Null hypothesis: mu_a = mu_b (the two population means are equal)
Steps:
1. Compute sample means and variances
2. t = (mean_a - mean_b) / sqrt(var_a/n_a + var_b/n_b)
3. df via Welch-Satterthwaite equation
4. Convert t-statistic to p-value
"""
n_a, n_b = len(a), len(b)
if n_a < 2 or n_b < 2:
raise ValueError("Each sample needs at least 2 observations")
# Sample means
mean_a = sum(a) / n_a
mean_b = sum(b) / n_b
# Sample variances (Bessel's correction)
var_a = sum((x - mean_a) ** 2 for x in a) / (n_a - 1)
var_b = sum((x - mean_b) ** 2 for x in b) / (n_b - 1)
# Standard error of the difference
se_sq = var_a / n_a + var_b / n_b
se = math.sqrt(se_sq)
# t-statistic
t_stat = (mean_a - mean_b) / se
# Welch-Satterthwaite degrees of freedom
num = se_sq ** 2
den = (var_a / n_a) ** 2 / (n_a - 1) + (var_b / n_b) ** 2 / (n_b - 1)
df = num / den
# Approximate p-value
p_value = _t_to_p_approx(t_stat, df)
return {"t_statistic": t_stat, "df": df, "p_value": p_value}
# ---- VERIFICATION ----
# Two clearly different groups
group_a = [5.1, 4.9, 5.0, 5.2, 4.8, 5.1, 5.0, 4.9, 5.3, 5.0]
group_b = [6.0, 5.8, 6.1, 5.9, 6.2, 6.0, 5.7, 6.1, 5.8, 6.0]
result = welch_ttest(group_a, group_b)
assert result["t_statistic"] < -5, f"t should be strongly negative: {result['t_statistic']}"
assert result["p_value"] < 0.001, f"p should be very small: {result['p_value']}"
assert result["df"] > 10, "df should be reasonable"
# Two identical groups
same_a = [5.0, 5.1, 4.9, 5.0, 5.1]
same_b = [5.0, 4.9, 5.1, 5.0, 5.0]
result2 = welch_ttest(same_a, same_b)
assert result2["p_value"] > 0.5, "Same groups should have large p-value"
print("All tests passed!")
Problem 2: Chi-Squared Test of Independence
Problem: Implement the chi-squared test of independence for a contingency table.
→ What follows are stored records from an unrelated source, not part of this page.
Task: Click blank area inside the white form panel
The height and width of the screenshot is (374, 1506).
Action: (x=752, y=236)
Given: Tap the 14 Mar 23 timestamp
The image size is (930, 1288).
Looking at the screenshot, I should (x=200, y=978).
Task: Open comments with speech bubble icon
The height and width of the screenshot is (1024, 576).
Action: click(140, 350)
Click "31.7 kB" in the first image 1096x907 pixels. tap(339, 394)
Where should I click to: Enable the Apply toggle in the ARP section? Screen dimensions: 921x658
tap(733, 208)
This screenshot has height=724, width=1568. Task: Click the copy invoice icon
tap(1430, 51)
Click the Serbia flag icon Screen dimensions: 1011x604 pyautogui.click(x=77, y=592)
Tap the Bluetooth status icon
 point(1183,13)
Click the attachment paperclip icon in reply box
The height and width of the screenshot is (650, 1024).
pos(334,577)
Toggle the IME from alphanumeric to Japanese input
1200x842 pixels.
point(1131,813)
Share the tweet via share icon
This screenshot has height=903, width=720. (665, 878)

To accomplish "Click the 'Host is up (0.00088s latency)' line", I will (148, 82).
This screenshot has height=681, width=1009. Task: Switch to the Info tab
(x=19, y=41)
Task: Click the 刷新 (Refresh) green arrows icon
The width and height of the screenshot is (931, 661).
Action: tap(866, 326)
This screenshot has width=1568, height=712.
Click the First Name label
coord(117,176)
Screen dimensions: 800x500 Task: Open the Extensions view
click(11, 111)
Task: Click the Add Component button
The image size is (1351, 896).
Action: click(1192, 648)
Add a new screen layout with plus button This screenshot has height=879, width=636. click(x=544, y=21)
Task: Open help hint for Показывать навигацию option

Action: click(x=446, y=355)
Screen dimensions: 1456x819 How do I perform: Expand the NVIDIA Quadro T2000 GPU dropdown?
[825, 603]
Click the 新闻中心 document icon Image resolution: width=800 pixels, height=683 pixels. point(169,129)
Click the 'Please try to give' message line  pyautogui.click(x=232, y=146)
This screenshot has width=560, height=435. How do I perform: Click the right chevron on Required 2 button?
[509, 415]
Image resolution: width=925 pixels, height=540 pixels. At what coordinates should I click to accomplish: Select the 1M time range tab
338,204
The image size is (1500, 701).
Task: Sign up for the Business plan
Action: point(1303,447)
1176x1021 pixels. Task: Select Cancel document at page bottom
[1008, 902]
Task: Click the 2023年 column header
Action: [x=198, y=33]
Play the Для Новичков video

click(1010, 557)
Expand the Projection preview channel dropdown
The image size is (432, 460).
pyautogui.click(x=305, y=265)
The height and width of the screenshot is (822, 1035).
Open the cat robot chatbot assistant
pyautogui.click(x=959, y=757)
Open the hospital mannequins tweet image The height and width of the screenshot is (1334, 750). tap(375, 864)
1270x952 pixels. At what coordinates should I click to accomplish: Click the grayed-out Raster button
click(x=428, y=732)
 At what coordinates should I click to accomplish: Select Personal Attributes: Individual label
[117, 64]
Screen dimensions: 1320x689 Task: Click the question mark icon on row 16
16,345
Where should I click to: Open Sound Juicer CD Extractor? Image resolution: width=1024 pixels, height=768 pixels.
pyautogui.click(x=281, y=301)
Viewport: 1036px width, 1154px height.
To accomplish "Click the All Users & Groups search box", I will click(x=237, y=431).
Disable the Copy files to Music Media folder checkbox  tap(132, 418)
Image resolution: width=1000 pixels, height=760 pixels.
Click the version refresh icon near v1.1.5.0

Compute the chi-squared statistic, degrees of freedom, and approximate p-value from scratch.
import math
# ---- CHALLENGE ----
def chi_squared_test(observed):
"""Chi-squared test of independence for a contingency table.
observed: list of lists (2D matrix of counts)
Return chi2_statistic, df, p_value.
"""
pass
# ---- SOLUTION ----
def _chi2_to_p_approx(chi2, df):
"""Approximate p-value for chi-squared distribution.
Uses the Wilson-Hilferty normal approximation:
Z = ((chi2/df)^(1/3) - (1 - 2/(9*df))) / sqrt(2/(9*df))
Then P(chi2 > x) ~ P(Z > z) = 1 - Phi(z).
"""
if df <= 0 or chi2 <= 0:
return 1.0
# Wilson-Hilferty approximation
z = ((chi2 / df) ** (1.0 / 3.0) - (1 - 2.0 / (9 * df))) / math.sqrt(2.0 / (9 * df))
# P(chi2 > observed) = P(Z > z) = 1 - Phi(z)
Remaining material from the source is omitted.